From the Institute for Public Accuracy today:
Eryl Nassruns the Anthrax Vaccine blog and recently wrote:
Only seven nations are not parties to the Organization for the Prohibition of Chemical Weapons (OPCW). Israel and Myanmar (formerly Burma) signed but failed to ratify the 1993 agreement. Five other nations failed to sign it: Syria, South Sudan, North Korea, Angola and Egypt.
Nations who are parties to the Chemical Weapons Convention agreed to destroy all their chemical weapons by May 2012, but most have failed to meet that deadline, including the United States. Furthermore, it is by no means certain that all nations possessing chemical weapons declared them, so information on existing stocks of such weapons is incomplete.
Had the 189 nations who are members of the OPCW complied with the terms of the Chemical Weapons Convention’s required destruction of chemical weapons, there would be many fewer such weapons available for transfer and use. Unfortunately, the 2007 deadline for complete destruction was missed, as was the (final) extension to 2012 missed. So the U.S. and other nations are not in compliance with their responsibility and promise to destroy all their chemical weapons by last year.
So when Obama says that we know Syria’s Assad has chemical weapons, Assad could be saying the same thing about us!”
See: “U.N. Chief Urges Full Chemical Disarmament by 2018,” which notes: “The United States presently intends to wrap up destruction of its chemical arms by 2023.”
Jacqueline Cabasso is executive director of the Western States Legal Foundation, which focuses on weapons of mass destruction. They just released the briefing paper “The Rush to Bomb Syria: Undermining International Law and Risking Wider War,” which states:
It is hard to see how breaking solemn undertakings to most of the countries in the world by neglecting treaties and principles of international law that the United States has agreed to will either bolster U.S. ‘credibility’ or enhance respect for international law. …
International law provides no exception for the ad hoc use of force by states in cases involving the actual or possible use of prohibited weapons, such as chemical weapons, by states with which they are not at war. Standing alone, the allegations of chemical weapons use by the Syrian government do not provide a legal basis for military action by any non-party to the conflict.

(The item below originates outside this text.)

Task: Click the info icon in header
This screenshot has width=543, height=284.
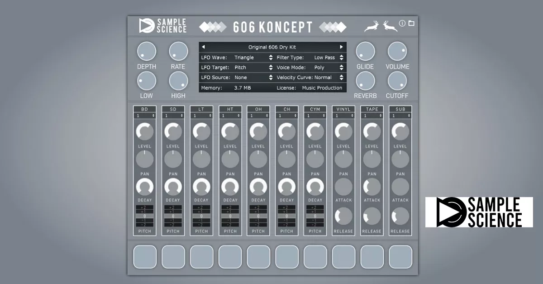Action: (x=402, y=24)
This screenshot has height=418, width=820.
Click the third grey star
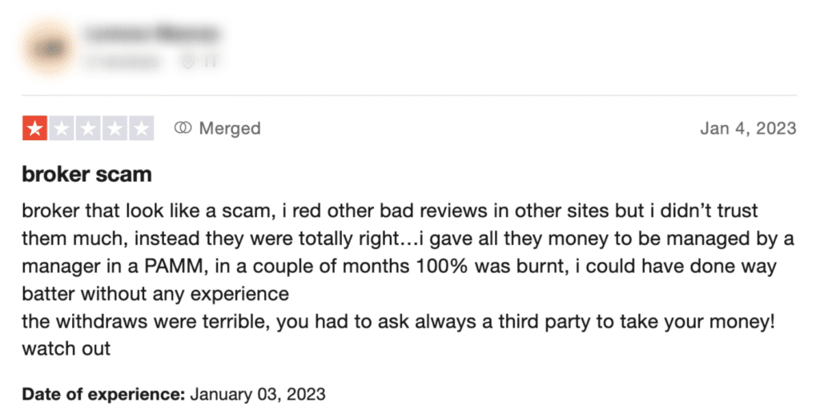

Unilateral punitive strikes justified as a defense of the global norm against chemical weapons are unlikely to actually protect Syrians or others against use of chemical weapons and other attacks, may do little to reinforce the norm or even undermine it, and could lead to a significant increase in the level of violence throughout the region.
There are viable international ways and means to respond to the apparent use of chemical weapons in Syria that should be vigorously pursued before the use of force is considered.
Stephen Zunes is professor of politics and chair of Middle Eastern Studies at the University of San Francisco and said today:
Syria, when it had a non-permanent seat in the United Nations Security Council in 2007, introduced a draft resolution to create a weapons of mass destruction zone for the entire Middle East, but the United States blocked it.
Zunes notes that this would have included addressing Egypt’s chemical weapons and Israel’s nuclear, biological and chemical weapons.
He recently wrote the piece “The U.S. and Chemical Weapons: No Leg to Stand On,” which states:
The first country to allegedly use chemical weapons in the Middle East was Great Britain in 1920, as part of its efforts to put down a rebellion by Iraqi tribesmen when British forces seized the country following the collapse of the Ottoman Empire. According to Winston Churchill, who then held the position of Britain’s Secretary of State for War and Air, ‘I do not understand this squeamishness about the use of gas. I am strongly in favour of using poisonous gas against uncivilised tribes.’